A look at the day ahead in U.S. and global markets from Mike
Dolan
Wall Street seems to have lost direction in another shaky start
to the week for some of its megacap stocks and now needs some
clearance from Tuesday's U.S. inflation update to steady the
ship.
In an illustration of just how quickly this year's slightly
hotter inflation readings so far can feed consumer expectations,
the New York Federal Reserve's latest household survey might be
another red flag at the central bank.
Longer-run household inflation expectations deteriorated in
February, the Fed survey showed. Although the outlook one year
out was steady at 3%, respondents' view of inflation three years
from now climbed to 2.7% from 2.4% - the first rise since
September.
Even though the Fed is no longer expected to execute its
first interest rate cut later this month - futures have shifted
to an 80% chance of a June move instead - a lot rides on today's
consumer price inflation readout for February.
Headline annual CPI inflation is expected to be steady at
3.1% - with the "core" rate ebbing to 3.7% from 3.9% the prior
month.
Led by another 2% drop in artificial intelligence bellwether
Nvidia ( NVDA ) - which has now recoiled more than 7% since
Thursday - the S&P500 and Nasdaq fell back again
on Monday ahead of the inflation report. S&P500 futures firmed
up slightly overnight, as has Nvidia ( NVDA ) itself.

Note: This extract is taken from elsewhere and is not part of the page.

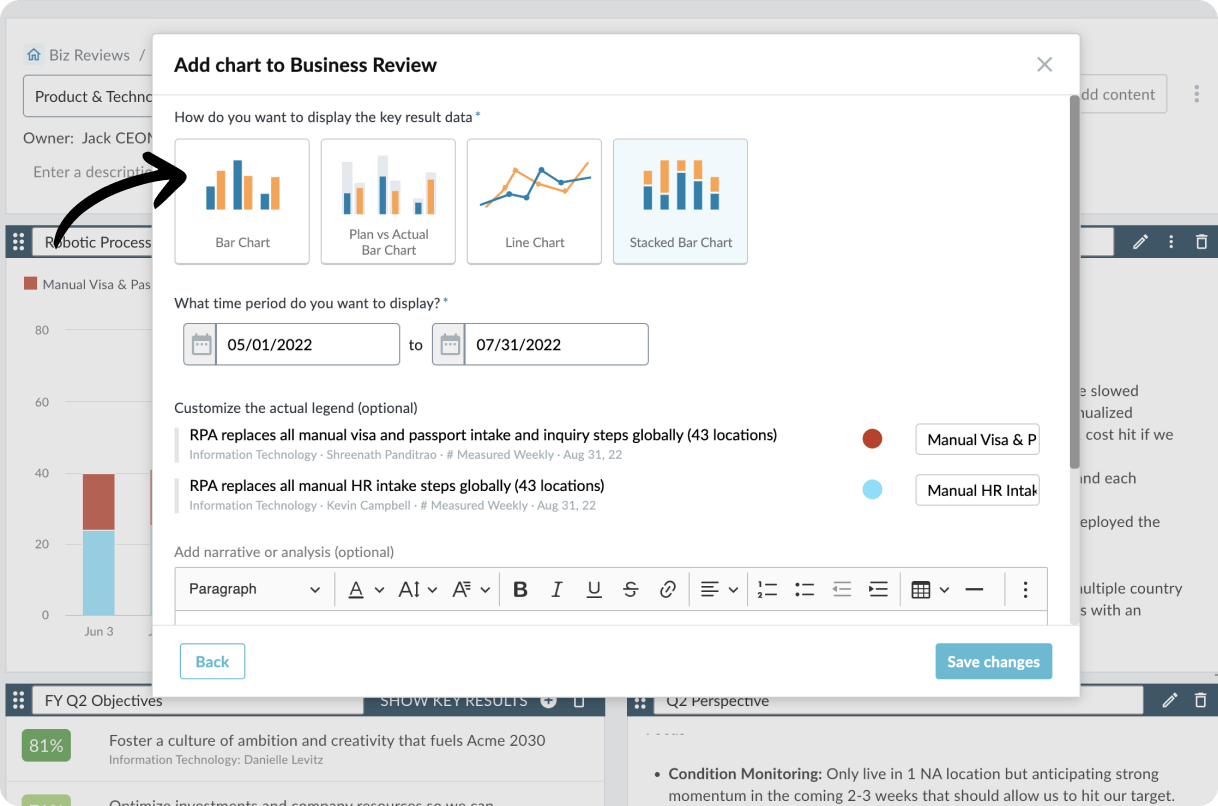
Task: Insert a hyperlink using the link icon
Action: [x=668, y=589]
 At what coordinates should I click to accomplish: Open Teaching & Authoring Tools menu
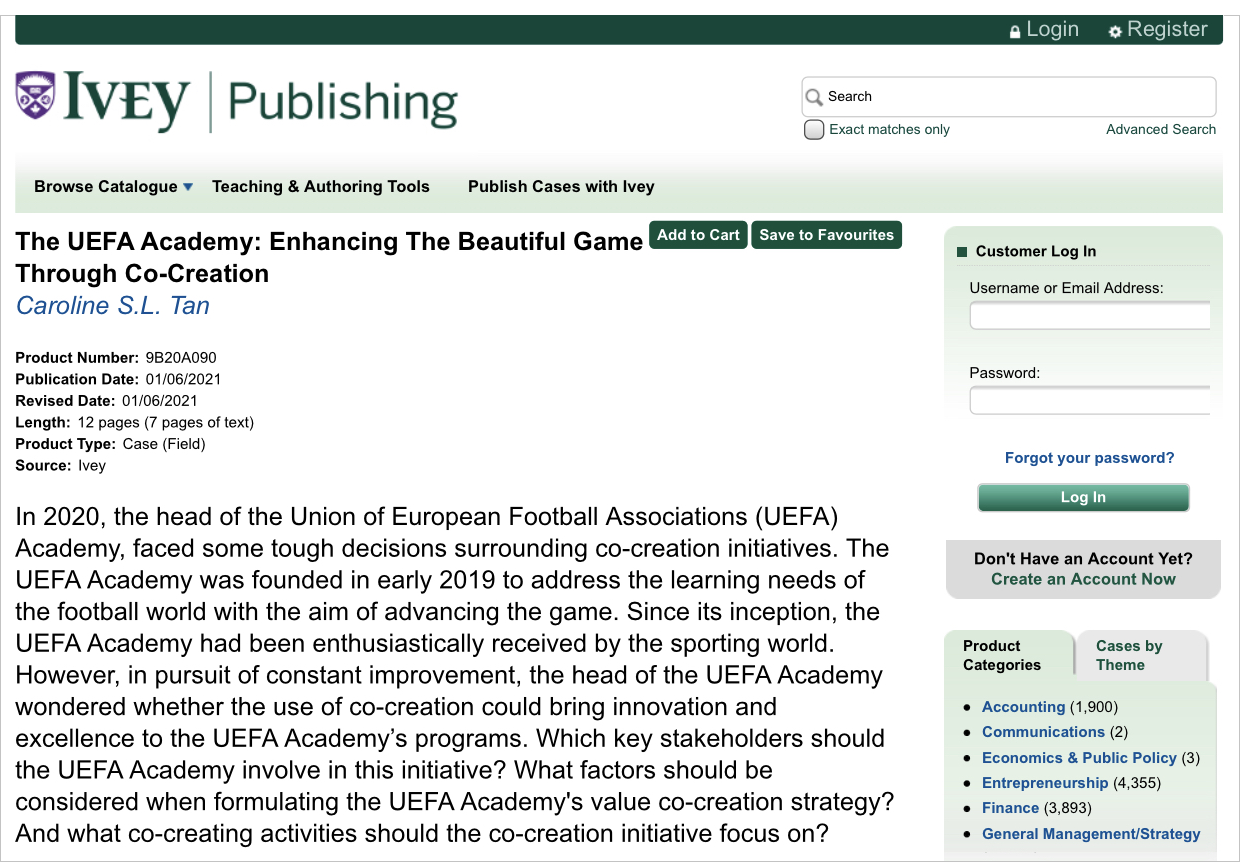[x=320, y=186]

Three of the so-called Magnificent Seven megacaps - Apple,
Alphabet and Tesla - are still in negative territory for the
year to date.
Dragging on sentiment yesterday were disappointing earnings
updates from the likes of Broadcom ( AVGO ) and Marvell
Technology ( MRVL ), but shares in database giant Oracle
surged more than 13% overnight after it beat estimates
on demand for cloud-computing services due to the AI boom.
Boeing ( BA ), however, has been a saga of its own.
Its underperforming stock was hit by another 3% drop on
Monday after at least 50 people were hurt when a Boeing 787
operated by LATAM Airlines dropped abruptly mid-flight from
Sydney to Auckland.
And its shares fell another 1% overnight on a New York Times
report that the Federal Aviation Administration's audit of its
737 MAX production process - conducted after a panel blew off on
an Alaska Airlines jet in January - failed 33 of 89 tests.
But perhaps the biggest impact of today's inflation news
will be on Tuesday's latest $39 billion auction of 10-year
Treasury notes.
Ten-year yields backed up to about 4.10% on
Monday and held there overnight.
Fiscal policy twists were also in the background for
Treasuries. U.S. President Joe Biden sketched his policy vision
for a potential second four-year term on Monday, unveiling a
$7.3 trillion election-year budget aimed at convincing sceptical
Americans that he can run the economy better than Donald Trump.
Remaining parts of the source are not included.